• **YOUR OBJECTIVE**: The expected output is every entry below, exact in every character.

• **RECORDS PROVIDED**:
════════
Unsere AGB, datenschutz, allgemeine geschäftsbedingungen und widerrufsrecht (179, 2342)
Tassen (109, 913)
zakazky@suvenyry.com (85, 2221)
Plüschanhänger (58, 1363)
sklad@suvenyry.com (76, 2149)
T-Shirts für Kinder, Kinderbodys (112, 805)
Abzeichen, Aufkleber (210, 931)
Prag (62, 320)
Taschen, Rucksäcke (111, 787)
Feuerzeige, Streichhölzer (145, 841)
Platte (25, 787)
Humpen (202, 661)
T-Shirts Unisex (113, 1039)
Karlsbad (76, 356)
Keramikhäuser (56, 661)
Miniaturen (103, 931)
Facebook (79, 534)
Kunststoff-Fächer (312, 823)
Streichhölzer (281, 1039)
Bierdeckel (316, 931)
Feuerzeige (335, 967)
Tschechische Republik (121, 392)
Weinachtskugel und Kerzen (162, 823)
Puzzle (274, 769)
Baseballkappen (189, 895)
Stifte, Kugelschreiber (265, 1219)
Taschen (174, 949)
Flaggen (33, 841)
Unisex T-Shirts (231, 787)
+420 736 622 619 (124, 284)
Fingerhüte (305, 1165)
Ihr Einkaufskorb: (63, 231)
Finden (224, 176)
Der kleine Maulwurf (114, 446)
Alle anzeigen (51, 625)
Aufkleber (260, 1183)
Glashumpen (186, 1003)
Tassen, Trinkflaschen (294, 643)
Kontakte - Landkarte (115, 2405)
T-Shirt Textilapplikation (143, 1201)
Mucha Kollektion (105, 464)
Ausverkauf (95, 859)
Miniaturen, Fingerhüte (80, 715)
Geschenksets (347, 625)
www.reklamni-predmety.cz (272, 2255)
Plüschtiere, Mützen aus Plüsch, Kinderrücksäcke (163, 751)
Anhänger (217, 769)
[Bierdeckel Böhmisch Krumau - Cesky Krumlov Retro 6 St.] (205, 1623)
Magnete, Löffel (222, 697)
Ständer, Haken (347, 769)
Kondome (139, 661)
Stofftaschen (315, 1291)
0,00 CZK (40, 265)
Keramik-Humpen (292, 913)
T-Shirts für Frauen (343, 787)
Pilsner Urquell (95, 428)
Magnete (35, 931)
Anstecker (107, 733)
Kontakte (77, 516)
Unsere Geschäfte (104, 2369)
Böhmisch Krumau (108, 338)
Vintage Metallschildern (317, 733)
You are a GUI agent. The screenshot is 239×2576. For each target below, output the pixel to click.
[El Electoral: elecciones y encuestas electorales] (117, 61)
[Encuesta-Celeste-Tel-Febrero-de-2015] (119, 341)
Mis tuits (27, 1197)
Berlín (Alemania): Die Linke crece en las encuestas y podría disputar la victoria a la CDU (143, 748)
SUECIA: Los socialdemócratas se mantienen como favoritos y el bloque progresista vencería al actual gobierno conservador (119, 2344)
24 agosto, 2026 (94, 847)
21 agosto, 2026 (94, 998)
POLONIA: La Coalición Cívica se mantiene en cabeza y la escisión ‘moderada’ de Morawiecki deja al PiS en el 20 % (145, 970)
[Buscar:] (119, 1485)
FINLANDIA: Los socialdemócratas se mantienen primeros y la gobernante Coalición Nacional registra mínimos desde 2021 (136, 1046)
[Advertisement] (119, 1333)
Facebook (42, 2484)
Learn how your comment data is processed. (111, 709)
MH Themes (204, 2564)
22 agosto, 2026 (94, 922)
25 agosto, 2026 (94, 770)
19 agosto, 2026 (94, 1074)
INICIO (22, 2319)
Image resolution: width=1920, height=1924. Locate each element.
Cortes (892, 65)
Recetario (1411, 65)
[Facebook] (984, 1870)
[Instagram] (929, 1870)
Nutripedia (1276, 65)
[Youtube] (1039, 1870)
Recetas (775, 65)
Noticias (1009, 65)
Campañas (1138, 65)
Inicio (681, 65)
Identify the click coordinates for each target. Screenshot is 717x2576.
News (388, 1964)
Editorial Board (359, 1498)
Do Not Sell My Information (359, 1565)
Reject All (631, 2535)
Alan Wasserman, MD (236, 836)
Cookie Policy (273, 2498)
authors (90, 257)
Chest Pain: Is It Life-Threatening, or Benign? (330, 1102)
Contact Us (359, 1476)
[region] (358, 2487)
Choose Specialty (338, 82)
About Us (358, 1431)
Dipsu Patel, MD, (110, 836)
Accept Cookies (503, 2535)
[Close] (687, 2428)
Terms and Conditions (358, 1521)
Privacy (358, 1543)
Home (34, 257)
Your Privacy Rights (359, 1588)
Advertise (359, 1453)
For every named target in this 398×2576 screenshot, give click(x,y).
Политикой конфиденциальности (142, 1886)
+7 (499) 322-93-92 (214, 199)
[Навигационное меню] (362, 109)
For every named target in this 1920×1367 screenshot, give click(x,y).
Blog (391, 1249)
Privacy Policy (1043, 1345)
════════
• **RESPONSE TO THE EXERCISE**:
Unsere AGB, datenschutz, allgemeine geschäftsbedingungen und widerrufsrecht (179, 2342)
Tassen (109, 913)
zakazky@suvenyry.com (85, 2221)
Plüschanhänger (58, 1363)
sklad@suvenyry.com (76, 2149)
T-Shirts für Kinder, Kinderbodys (112, 805)
Abzeichen, Aufkleber (210, 931)
Prag (62, 320)
Taschen, Rucksäcke (111, 787)
Feuerzeige, Streichhölzer (145, 841)
Platte (25, 787)
Humpen (202, 661)
T-Shirts Unisex (113, 1039)
Karlsbad (76, 356)
Keramikhäuser (56, 661)
Miniaturen (103, 931)
Facebook (79, 534)
Kunststoff-Fächer (312, 823)
Streichhölzer (281, 1039)
Bierdeckel (316, 931)
Feuerzeige (335, 967)
Tschechische Republik (121, 392)
Weinachtskugel und Kerzen (162, 823)
Puzzle (274, 769)
Baseballkappen (189, 895)
Stifte, Kugelschreiber (265, 1219)
Taschen (174, 949)
Flaggen (33, 841)
Unisex T-Shirts (231, 787)
+420 736 622 619 (124, 284)
Fingerhüte (305, 1165)
Ihr Einkaufskorb: (63, 231)
Finden (224, 176)
Der kleine Maulwurf (114, 446)
Alle anzeigen (51, 625)
Aufkleber (260, 1183)
Glashumpen (186, 1003)
Tassen, Trinkflaschen (294, 643)
Kontakte - Landkarte (115, 2405)
T-Shirt Textilapplikation (143, 1201)
Mucha Kollektion (105, 464)
Ausverkauf (95, 859)
Miniaturen, Fingerhüte (80, 715)
Geschenksets (347, 625)
www.reklamni-predmety.cz (272, 2255)
Plüschtiere, Mützen aus Plüsch, Kinderrücksäcke (163, 751)
Anhänger (217, 769)
[Bierdeckel Böhmisch Krumau - Cesky Krumlov Retro 6 St.] (205, 1623)
Magnete, Löffel (222, 697)
Ständer, Haken (347, 769)
Kondome (139, 661)
Stofftaschen (315, 1291)
0,00 CZK (40, 265)
Keramik-Humpen (292, 913)
T-Shirts für Frauen (343, 787)
Pilsner Urquell (95, 428)
Magnete (35, 931)
Anstecker (107, 733)
Kontakte (77, 516)
Unsere Geschäfte (104, 2369)
Böhmisch Krumau (108, 338)
Vintage Metallschildern (317, 733)
You are a GUI agent. The screenshot is 239×2576. For each target below, output the pixel to click.
[El Electoral: elecciones y encuestas electorales] (117, 61)
[Encuesta-Celeste-Tel-Febrero-de-2015] (119, 341)
Mis tuits (27, 1197)
Berlín (Alemania): Die Linke crece en las encuestas y podría disputar la victoria a la CDU (143, 748)
SUECIA: Los socialdemócratas se mantienen como favoritos y el bloque progresista vencería al actual gobierno conservador (119, 2344)
24 agosto, 2026 (94, 847)
21 agosto, 2026 (94, 998)
POLONIA: La Coalición Cívica se mantiene en cabeza y la escisión ‘moderada’ de Morawiecki deja al PiS en el 20 % (145, 970)
[Buscar:] (119, 1485)
FINLANDIA: Los socialdemócratas se mantienen primeros y la gobernante Coalición Nacional registra mínimos desde 2021 (136, 1046)
[Advertisement] (119, 1333)
Facebook (42, 2484)
Learn how your comment data is processed. (111, 709)
MH Themes (204, 2564)
22 agosto, 2026 (94, 922)
25 agosto, 2026 (94, 770)
19 agosto, 2026 (94, 1074)
INICIO (22, 2319)
Image resolution: width=1920, height=1924. Locate each element.
Cortes (892, 65)
Recetario (1411, 65)
[Facebook] (984, 1870)
[Instagram] (929, 1870)
Nutripedia (1276, 65)
[Youtube] (1039, 1870)
Recetas (775, 65)
Noticias (1009, 65)
Campañas (1138, 65)
Inicio (681, 65)
Identify the click coordinates for each target. Screenshot is 717x2576.
News (388, 1964)
Editorial Board (359, 1498)
Do Not Sell My Information (359, 1565)
Reject All (631, 2535)
Alan Wasserman, MD (236, 836)
Cookie Policy (273, 2498)
authors (90, 257)
Chest Pain: Is It Life-Threatening, or Benign? (330, 1102)
Contact Us (359, 1476)
[region] (358, 2487)
Choose Specialty (338, 82)
About Us (358, 1431)
Dipsu Patel, MD, (110, 836)
Accept Cookies (503, 2535)
[Close] (687, 2428)
Terms and Conditions (358, 1521)
Privacy (358, 1543)
Home (34, 257)
Your Privacy Rights (359, 1588)
Advertise (359, 1453)
For every named target in this 398×2576 screenshot, give click(x,y).
Политикой конфиденциальности (142, 1886)
+7 (499) 322-93-92 (214, 199)
[Навигационное меню] (362, 109)
For every named target in this 1920×1367 screenshot, give click(x,y).
Blog (391, 1249)
Privacy Policy (1043, 1345)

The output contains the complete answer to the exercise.